[TASK DETAILS]: The listing below holds a line with "[Add to wishlist] (117, 834)" and a line with "4 - 5 antennas (139, 1732)". Reproduce those two lines exactly, plus everything between them.

[DATA EXTRACT]:

+-------+

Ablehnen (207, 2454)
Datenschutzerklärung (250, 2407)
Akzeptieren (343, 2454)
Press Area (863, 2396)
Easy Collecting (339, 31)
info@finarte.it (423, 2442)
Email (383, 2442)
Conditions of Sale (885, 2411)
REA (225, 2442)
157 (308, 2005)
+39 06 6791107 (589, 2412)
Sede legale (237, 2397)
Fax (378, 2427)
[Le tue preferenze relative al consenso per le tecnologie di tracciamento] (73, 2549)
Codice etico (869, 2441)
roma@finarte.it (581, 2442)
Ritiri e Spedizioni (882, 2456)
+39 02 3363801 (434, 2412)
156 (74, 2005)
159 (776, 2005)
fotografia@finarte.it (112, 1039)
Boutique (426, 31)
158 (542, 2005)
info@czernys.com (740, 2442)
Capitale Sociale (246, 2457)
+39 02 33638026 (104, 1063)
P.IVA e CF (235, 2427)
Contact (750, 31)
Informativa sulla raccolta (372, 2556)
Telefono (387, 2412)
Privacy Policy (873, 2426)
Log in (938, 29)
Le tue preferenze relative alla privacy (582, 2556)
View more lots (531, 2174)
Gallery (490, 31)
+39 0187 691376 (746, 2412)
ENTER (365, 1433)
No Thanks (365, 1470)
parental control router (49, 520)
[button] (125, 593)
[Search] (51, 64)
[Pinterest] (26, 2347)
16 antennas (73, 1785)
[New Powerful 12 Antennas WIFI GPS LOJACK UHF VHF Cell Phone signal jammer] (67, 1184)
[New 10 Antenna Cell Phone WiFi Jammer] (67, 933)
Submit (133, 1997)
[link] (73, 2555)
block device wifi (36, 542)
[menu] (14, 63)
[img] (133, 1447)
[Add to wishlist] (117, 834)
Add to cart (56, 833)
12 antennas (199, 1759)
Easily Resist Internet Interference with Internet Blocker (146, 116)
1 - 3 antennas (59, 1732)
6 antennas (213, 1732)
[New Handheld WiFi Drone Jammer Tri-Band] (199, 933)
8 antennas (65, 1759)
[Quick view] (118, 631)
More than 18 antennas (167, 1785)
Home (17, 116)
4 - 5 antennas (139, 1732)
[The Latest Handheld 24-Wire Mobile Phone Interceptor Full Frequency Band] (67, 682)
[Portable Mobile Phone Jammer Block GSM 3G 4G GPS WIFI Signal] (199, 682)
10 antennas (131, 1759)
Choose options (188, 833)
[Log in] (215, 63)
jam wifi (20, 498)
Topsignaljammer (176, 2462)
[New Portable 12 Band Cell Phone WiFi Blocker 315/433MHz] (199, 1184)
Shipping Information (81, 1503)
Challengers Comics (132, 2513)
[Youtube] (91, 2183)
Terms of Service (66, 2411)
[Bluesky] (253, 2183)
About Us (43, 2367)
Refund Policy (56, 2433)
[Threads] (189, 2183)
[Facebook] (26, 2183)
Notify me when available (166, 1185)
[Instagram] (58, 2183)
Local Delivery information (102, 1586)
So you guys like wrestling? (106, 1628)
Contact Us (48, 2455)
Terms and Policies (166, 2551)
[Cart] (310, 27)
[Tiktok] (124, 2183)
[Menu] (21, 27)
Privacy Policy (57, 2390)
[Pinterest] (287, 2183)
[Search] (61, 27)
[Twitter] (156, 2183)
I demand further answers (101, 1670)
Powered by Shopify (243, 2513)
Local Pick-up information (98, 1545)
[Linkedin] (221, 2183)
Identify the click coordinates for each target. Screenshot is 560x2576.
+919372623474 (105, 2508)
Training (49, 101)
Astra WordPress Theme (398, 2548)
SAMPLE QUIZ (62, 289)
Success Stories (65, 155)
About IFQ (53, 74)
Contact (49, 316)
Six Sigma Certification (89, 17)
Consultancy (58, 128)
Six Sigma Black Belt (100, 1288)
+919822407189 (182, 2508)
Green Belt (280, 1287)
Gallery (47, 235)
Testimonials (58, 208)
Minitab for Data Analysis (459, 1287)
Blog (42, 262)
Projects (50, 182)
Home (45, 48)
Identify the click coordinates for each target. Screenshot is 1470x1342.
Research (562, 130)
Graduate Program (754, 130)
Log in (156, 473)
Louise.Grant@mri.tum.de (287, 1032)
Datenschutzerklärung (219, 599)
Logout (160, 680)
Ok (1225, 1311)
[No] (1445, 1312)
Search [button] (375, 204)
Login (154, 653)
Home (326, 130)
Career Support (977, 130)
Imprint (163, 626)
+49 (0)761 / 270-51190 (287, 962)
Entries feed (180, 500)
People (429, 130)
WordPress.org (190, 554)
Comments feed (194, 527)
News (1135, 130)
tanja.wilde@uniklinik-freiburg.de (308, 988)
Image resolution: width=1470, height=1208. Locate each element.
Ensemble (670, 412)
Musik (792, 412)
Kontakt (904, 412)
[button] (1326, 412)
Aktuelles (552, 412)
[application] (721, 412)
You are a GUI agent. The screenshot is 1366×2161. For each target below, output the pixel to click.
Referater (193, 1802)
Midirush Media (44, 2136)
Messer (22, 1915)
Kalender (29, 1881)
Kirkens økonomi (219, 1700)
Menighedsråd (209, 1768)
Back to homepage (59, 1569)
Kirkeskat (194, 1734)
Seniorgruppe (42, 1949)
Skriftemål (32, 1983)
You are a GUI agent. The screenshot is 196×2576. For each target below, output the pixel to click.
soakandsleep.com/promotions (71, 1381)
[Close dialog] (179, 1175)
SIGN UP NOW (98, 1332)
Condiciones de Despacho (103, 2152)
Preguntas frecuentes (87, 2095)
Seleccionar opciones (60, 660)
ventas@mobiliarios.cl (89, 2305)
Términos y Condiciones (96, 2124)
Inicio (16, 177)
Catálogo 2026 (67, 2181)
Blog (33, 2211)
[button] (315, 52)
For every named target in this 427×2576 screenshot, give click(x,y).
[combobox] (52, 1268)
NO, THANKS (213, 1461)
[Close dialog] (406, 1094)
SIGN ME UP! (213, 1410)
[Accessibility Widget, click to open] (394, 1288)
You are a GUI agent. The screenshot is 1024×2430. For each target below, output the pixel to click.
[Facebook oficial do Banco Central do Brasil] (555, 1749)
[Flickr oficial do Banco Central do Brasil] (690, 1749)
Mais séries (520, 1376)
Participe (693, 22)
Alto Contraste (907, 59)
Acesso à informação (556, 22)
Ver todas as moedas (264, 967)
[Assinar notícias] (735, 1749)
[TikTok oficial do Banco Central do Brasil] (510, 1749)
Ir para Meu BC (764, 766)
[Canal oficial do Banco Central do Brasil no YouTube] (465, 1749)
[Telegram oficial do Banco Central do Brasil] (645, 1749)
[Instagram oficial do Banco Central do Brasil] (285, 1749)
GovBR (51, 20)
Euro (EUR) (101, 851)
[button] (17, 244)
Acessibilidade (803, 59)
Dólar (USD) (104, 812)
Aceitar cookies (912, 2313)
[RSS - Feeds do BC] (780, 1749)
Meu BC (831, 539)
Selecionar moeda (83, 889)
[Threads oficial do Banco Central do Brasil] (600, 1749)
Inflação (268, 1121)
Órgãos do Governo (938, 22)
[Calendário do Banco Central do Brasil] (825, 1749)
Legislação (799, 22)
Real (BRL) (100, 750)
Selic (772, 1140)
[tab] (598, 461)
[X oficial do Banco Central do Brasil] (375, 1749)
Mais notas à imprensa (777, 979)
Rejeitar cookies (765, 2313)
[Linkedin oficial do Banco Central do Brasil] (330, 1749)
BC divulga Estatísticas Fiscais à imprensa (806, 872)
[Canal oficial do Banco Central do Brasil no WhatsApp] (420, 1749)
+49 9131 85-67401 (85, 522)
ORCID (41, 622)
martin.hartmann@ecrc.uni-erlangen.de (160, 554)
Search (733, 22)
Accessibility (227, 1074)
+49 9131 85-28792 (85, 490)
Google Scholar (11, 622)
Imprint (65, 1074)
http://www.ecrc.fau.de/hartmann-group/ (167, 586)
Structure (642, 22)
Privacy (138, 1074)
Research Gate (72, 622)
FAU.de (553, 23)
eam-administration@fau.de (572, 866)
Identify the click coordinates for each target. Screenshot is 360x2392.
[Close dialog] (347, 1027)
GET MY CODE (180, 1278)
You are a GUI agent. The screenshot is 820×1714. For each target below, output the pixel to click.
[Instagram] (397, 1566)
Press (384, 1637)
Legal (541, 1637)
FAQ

+-------+

[ANSWER BELOW]:
[Add to wishlist] (117, 834)
Add to cart (56, 833)
12 antennas (199, 1759)
Easily Resist Internet Interference with Internet Blocker (146, 116)
1 - 3 antennas (59, 1732)
6 antennas (213, 1732)
[New Handheld WiFi Drone Jammer Tri-Band] (199, 933)
8 antennas (65, 1759)
[Quick view] (118, 631)
More than 18 antennas (167, 1785)
Home (17, 116)
4 - 5 antennas (139, 1732)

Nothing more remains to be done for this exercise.